A bee on lavender in my front yard
I used to look at people who gardened and think, Wow, that is so not a fun activity.
Monet's Giverny, France - Pond and bridge anyone?
"My garden is my most beautiful masterpiece."
- Claude Monet
This gardening-used-to-be-boring thinker has totally completed a 180 degree turn around. My brain neurons starting firing away and turned my thoughts in a different direction after we purchased our first home. Since then, I am indeed a gardening nut.
Selah Ridge Lavender Farm, Washington - Periwinkle chair and perfect photo backdrop!
I am now committed to gardening. I love gardens. Adore them. Visit them. Dream and plan and copy them. Compare them. Take pictures of them.

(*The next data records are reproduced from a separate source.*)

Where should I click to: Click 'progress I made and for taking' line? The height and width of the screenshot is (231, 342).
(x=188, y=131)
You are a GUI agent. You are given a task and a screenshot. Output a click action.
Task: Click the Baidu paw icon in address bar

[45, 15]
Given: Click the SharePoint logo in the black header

High Leigh, Hoddesdon, UK - Fountain with aging statue, surrounded by close clipped lawn and neat pathways
As I am now older and wiser, I've realized that it is OK to not have the Taj Mahal of gardens. That's quite a bit of work. Instead I can appreciate perfectly coiffed ginormous gardens and rely on the work of others to create and maintain beauty.
Without breaking a sweat.
Naches Heights Winery, Washington - Waterfall and friends!

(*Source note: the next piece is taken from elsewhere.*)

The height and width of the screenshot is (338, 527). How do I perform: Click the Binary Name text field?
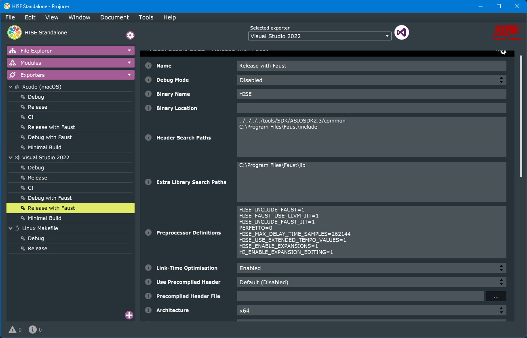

I carry images and a healthy dose of peace and contentment in my heart from the gardens I have visited. As such, I take a small piece of each garden sanctuary back to my own plot of dirt, where ideas and dreams seed and sprout, and eventually adapt to life with me.
Paris, France - Bouffant blowsy flowers, lush beds, green aisles, archways, gorgeous building
Gardening journal - Add these to my dream garden please: statue in a pond (spouting water), bridge, wide lawns, low brick fences, flower beds, patterned plans, waterfall, resting spots, plenty of lavender, bees (plus a hive or two), mystery and enticing features . . .
"It was such a pleasure to sink one's hands into the warm earth, to feel at one's fingertips the possibilities of the new season."